Прозвенел звонок. Подняв трубку, полковник энергично заговорил:
– Петр Иванович, это тебя Приходько беспокоит, как ты там?
– Спасибо, Семен Иванович, все идет своим чередом. Если со службы не поперли, значит, еще нужен.
Выслушав эти слова, Приходько весело рассмеялся:
– В самую точку сказал. Что я тебе звоню, Корсунь ведь сейчас у тебя?
– Корсунь? Он подозревается в краже оружия из полицейской академии. Проводим совместные следственно-оперативные мероприятия.
– И как он?
– Пока все отрицает.
– Тут еще вот что, он проходит по одному нашему делу, связанному с ограблением Феоктистова…
– Читал о нем в газетах, весьма нашумевшее дело.
– Против Корсуня есть серьезные улики. Хочу отправить своего человека, чтобы он его допросил… Одобряешь?
– Не так все просто, сейчас подле него трется толпа адвокатов, настаивают, чтобы отпустили под залог. И у них есть на это серьезные основания. Против Корсуня ничего толком нет: сруб, в котором его задержали, принадлежит не ему, на оружии нет его отпечатков пальцев, семьдесят два часа до предъявления обвинения истекают уже завтра утром.
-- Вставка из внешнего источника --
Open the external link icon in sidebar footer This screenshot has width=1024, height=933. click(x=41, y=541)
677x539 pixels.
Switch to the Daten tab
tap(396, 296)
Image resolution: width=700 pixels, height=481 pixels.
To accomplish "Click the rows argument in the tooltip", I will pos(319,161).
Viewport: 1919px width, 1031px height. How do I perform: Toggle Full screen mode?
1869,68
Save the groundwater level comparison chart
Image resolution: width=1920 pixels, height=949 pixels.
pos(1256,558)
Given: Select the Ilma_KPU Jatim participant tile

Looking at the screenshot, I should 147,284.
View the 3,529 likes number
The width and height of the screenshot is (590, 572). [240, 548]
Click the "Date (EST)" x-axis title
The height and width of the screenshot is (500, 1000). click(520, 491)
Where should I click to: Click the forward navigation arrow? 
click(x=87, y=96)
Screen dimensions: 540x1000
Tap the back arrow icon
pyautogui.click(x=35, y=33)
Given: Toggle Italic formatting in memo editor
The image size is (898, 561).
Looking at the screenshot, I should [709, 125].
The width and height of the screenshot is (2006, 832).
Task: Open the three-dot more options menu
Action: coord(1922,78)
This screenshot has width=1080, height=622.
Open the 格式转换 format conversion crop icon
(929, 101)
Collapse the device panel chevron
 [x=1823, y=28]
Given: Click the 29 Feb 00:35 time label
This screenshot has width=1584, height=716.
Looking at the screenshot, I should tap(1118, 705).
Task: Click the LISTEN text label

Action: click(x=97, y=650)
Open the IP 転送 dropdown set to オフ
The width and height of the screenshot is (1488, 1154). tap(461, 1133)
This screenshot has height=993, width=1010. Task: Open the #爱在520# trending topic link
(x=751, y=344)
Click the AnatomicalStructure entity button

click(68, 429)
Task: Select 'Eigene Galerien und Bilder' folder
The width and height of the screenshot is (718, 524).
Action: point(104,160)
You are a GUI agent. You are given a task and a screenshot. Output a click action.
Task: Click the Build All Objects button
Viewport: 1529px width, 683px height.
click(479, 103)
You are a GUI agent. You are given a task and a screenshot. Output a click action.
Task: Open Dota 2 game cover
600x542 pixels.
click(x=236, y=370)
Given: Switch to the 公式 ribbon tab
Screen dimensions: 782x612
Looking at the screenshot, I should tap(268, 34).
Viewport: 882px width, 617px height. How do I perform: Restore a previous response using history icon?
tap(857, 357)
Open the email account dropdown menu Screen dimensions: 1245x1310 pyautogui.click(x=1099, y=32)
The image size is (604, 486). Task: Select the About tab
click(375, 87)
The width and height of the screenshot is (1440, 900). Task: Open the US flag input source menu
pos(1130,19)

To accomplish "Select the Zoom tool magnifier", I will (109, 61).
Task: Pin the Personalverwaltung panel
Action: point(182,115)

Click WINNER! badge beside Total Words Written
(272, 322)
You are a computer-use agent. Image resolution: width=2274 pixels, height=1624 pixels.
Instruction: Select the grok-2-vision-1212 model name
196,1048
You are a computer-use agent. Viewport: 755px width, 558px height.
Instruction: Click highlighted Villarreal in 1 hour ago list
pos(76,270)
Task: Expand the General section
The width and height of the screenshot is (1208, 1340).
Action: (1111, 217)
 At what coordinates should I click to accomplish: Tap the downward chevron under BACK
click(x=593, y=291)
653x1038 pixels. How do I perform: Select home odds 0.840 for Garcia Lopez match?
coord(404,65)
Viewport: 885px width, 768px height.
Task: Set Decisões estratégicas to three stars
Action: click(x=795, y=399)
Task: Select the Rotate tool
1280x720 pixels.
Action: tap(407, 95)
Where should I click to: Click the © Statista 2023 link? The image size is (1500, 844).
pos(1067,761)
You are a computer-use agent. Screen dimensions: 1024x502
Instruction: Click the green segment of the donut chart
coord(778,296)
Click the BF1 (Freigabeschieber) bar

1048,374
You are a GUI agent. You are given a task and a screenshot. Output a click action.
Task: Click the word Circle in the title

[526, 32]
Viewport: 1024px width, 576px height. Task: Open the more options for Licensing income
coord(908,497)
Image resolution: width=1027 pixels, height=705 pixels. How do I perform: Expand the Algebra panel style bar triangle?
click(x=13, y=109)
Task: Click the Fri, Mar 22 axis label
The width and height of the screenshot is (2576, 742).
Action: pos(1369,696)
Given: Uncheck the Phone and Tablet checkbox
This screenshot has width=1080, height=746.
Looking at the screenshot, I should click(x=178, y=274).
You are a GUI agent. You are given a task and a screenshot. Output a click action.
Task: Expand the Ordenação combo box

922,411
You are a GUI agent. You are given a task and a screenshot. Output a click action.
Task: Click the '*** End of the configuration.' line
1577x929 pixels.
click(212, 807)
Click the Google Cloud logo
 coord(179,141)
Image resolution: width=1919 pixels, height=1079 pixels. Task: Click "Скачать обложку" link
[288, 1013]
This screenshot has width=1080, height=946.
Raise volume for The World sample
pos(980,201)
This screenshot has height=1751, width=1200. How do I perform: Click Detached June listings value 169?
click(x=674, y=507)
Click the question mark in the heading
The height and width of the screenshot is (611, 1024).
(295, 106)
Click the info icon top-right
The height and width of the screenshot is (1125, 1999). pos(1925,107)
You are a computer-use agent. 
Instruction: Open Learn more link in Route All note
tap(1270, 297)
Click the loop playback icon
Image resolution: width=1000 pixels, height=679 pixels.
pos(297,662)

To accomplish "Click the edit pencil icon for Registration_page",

Так что, если ничего не найдется, придется отпускать его под залог.
– Все так серьезно?..
– Более чем. Если твой человек хочет ему что-то предъявить, он должен поторопиться, в девять часов утра истекает срок его задержания. Оставь мы его в изоляторе хотя бы на полчаса, придется объясняться с прокуратурой.
– Да, я все понял.
Положив трубку, полковник Приходько хмуро посмотрел на майора. От дурного предчувствия у Хабакова похолодела селезенка.